Hélène Ségara singles chronology
| "Parlez-moi de nous" (2000) | "Tu vas me quitter" (2001) | "Au Nom d'une Femme" (2001) |

Audio sample
- Hélène Ségara - "Tu vas me quitter"file; help;

Alternative cover

= Tu vas me quitter =

"Tu vas me quitter" is a 1999 song recorded by French singer Hélène Ségara. It was the fourth single from her second studio album, Au Nom d'une Femme, and Ségara's 13th single overall. Released in January 2001, it achieved success, reaching the top ten in France and Belgium.

==Background and lyrics==
The song was written by Deck and Christian Loigerot, and the music was composed by T.Geoffroy, who had worked on many songs from the album Au Nom d'une Femme. The second track, "Mes Rêves disaient la vérité", is an unreleased song composed by Michel Jourdan and N.Kaniel. "Tu vas me quitter" deals about a loving break in which the narrator admits to have anticipated the end of this relation and to be unhappy because of this.

==Live versions==
The song is also available on the live album En concert à l'Olympia, but in Spanish-language, under the title "Me vas a dejar". Lyrics in this version were written by the French singer and songwriter Nilda Fernandez. "Tu vas me quitter" also features on Ségara's greatest hits album Le Best of.

==Chart performance==
In France, "Tu vas me quitter" debuted at number 23 on 3 February 2001, then climbed to number seven, then almost always dropped on the chart, and totaled four weeks in the top ten, 15 weeks in the top 50 and 20 weeks in the top 100. It achieved Silver status awarded by the SNEP, and ranked at number 56 on the year-end chart.
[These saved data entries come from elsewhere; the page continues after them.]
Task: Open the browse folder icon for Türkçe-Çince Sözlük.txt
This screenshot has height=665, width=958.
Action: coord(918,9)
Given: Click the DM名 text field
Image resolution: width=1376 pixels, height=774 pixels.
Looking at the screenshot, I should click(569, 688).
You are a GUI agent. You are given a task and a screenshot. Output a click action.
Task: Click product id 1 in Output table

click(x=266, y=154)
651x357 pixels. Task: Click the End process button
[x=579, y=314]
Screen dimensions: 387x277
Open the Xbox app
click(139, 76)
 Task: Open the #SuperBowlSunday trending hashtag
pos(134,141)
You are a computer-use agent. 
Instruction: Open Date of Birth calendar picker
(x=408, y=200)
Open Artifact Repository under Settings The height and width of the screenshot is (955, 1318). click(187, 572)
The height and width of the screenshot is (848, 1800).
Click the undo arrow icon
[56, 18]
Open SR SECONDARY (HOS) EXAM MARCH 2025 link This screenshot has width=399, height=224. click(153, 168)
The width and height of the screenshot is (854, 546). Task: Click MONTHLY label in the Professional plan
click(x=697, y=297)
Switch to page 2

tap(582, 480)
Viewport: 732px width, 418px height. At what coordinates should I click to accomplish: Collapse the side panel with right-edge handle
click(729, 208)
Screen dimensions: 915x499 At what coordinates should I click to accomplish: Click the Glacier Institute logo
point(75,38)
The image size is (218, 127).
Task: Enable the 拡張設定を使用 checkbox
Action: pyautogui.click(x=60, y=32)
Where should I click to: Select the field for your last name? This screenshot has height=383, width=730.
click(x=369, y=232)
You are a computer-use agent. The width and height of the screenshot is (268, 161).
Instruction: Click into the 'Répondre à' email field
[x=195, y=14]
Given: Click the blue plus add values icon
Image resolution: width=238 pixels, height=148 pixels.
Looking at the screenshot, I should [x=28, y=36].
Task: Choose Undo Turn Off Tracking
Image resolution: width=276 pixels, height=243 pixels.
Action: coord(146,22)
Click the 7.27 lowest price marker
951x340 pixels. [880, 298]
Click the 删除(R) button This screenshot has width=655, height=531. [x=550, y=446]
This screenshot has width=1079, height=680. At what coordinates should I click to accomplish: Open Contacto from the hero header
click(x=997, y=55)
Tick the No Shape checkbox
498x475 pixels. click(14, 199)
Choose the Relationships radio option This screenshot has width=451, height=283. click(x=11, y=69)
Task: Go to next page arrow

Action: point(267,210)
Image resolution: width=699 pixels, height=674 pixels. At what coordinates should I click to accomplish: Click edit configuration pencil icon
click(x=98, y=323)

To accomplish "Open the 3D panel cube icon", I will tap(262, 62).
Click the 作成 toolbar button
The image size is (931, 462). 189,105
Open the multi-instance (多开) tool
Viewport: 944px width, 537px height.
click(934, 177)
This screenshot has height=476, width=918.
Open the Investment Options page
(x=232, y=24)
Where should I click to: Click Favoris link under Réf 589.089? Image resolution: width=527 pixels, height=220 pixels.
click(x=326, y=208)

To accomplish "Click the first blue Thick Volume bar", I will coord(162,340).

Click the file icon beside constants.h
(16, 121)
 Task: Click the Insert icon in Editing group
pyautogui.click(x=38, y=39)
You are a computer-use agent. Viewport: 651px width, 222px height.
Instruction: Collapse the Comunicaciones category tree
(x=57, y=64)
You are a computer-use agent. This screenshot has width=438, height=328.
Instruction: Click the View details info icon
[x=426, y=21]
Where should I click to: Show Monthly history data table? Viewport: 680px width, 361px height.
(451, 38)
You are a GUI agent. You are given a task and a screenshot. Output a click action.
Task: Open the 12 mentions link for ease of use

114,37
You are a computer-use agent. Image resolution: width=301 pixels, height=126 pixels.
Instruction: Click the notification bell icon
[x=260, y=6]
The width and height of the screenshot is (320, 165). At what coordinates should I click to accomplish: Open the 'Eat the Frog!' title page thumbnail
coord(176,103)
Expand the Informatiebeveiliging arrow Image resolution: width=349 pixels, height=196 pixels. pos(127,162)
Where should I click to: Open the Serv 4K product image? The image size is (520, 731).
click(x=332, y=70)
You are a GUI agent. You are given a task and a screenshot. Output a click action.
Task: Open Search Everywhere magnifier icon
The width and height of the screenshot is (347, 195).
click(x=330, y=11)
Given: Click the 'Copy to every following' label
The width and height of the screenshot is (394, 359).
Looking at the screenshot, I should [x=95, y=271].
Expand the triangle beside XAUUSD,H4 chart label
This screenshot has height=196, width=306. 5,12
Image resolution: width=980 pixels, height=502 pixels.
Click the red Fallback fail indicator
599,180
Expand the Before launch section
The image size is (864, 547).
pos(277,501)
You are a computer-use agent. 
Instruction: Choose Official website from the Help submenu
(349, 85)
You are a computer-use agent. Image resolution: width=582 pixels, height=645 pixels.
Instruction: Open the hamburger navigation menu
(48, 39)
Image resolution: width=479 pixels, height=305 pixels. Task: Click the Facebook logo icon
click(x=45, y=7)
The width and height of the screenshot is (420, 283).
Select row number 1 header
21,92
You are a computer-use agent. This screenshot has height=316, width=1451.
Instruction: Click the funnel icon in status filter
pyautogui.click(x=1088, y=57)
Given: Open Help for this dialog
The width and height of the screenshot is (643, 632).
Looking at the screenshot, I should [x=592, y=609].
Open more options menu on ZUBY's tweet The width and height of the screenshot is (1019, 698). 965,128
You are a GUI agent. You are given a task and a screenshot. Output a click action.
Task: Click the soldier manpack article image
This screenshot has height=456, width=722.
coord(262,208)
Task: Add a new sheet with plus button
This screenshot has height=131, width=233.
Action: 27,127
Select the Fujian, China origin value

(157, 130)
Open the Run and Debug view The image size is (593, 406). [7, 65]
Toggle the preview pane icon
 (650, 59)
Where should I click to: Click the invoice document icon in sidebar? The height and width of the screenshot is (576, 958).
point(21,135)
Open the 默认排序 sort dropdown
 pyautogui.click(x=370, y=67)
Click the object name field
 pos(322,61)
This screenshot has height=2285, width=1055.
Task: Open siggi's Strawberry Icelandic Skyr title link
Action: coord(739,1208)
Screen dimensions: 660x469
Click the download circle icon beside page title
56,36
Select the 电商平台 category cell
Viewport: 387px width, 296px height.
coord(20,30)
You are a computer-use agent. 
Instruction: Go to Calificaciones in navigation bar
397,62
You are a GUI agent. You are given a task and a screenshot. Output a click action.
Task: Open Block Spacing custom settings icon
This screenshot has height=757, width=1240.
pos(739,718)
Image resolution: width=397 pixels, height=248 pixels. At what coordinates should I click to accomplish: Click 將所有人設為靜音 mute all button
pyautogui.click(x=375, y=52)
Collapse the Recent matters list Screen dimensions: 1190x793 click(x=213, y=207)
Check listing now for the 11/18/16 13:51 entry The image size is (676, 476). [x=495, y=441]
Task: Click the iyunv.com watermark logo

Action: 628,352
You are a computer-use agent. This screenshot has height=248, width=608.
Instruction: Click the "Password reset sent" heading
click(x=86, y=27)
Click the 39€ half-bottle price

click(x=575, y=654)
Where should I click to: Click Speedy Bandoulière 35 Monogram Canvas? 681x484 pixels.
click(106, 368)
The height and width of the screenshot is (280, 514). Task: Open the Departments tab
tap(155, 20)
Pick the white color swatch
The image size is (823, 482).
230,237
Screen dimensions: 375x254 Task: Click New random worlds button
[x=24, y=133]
"Tu was me quitter" went to number 37 on 10 February on the Walloon chart, then jumped to number 14 and hit number 10 for two consecutive weeks, and fell off the chart after 13 weeks. It was the 66th best-selling single of 2001. On the pan-Eurochart Hot 100 Singles chart compiled by Music & Media, it peaked at number 38 in its second week.

==Track listings==
- CD single

- Digital download

| No. | Title | Length |
|---|---|---|
| 1. | "Tu vas me quitter" | 3:51 |
| 2. | "Mes rêves disaient la vérité" | 4:31 |

| No. | Title | Length |
|---|---|---|
| 1. | "Tu vas me quitter" | 3:51 |
| 2. | "Me vas a dejar" (Spanish version) | 4:06 |

==Personnel==
- Lyrics and music: L.Deck, C.Loigerot and T.Geoffroy
- Programmation, conductor, keyboards: Sandro Abaldonato
- Guitar: Serge Eymar
- Mixing: Thierry Rogen, Studio Mega / Grégoire Noteris, Studio SBG
- Artistic director: Antoine Angelelli
- Production: Orlando for B.G.
- Photos: Franck Camhi - Jet Set, Denis Taranto
- Cover: Barejo
- Editions: Bambino

==Charts==

===Weekly charts===

Weekly chart performance for "Tu vas me quitter"
| Chart (2001) | Peak position |
|---|---|
| Belgium (Ultratop 50 Wallonia) | 10 |
| Europe (Eurochart Hot 100 Singles) | 38 |
| France (SNEP) | 7 |

===Year-end charts===

Year-end chart performance for "Tu vas me quitter"
| Chart (2001) | Position |
|---|---|
| Belgium (Ultratop 50 Wallonia) | 66 |
| France (SNEP) | 56 |

==Certifications and sales==

Certifications for "Tu vas me quitter"
| Region | Certification | Certified units/sales |
| France (SNEP) | Silver | 125,000^{*} |
^{*} Sales figures based on certification alone.